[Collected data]
======

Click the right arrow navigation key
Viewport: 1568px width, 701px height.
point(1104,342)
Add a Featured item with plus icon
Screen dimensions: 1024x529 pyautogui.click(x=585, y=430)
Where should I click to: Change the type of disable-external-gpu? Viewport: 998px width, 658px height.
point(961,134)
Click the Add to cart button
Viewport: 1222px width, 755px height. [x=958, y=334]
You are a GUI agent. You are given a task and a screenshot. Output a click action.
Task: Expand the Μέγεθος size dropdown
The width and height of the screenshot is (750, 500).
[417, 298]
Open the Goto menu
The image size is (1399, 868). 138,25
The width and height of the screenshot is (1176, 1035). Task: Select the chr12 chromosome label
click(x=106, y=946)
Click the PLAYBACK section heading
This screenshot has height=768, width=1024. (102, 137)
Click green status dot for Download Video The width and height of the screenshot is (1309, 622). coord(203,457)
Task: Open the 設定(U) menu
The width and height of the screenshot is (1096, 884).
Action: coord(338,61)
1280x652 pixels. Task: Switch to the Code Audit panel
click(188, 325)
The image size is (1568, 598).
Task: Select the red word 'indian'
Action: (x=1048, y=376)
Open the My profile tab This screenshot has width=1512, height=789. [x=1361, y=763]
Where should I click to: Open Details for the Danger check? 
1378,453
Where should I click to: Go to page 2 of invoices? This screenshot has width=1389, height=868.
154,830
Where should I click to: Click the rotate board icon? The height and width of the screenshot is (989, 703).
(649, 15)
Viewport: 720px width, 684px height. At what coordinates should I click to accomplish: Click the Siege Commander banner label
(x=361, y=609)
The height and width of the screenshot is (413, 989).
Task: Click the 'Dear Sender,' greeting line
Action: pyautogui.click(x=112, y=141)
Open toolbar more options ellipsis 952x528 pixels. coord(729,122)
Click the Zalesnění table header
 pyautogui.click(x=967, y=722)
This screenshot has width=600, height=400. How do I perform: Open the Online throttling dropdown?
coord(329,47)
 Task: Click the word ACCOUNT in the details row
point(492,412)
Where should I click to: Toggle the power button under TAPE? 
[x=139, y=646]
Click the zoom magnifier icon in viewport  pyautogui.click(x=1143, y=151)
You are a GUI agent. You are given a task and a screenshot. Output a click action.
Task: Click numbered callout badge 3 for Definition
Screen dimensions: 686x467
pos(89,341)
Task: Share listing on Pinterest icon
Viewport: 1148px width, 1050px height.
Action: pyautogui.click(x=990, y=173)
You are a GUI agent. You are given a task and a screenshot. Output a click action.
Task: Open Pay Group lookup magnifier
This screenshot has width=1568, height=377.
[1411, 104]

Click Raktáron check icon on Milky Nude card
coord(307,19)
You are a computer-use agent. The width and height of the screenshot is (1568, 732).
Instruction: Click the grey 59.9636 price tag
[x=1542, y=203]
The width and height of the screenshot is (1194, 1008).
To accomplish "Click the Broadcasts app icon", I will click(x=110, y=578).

======

WHAT YOU ARE ASKED TO DO =
Look through the entries above and say how many lines contain "magnifier", giving nothing but the number.

OUTPUT BELOW =
2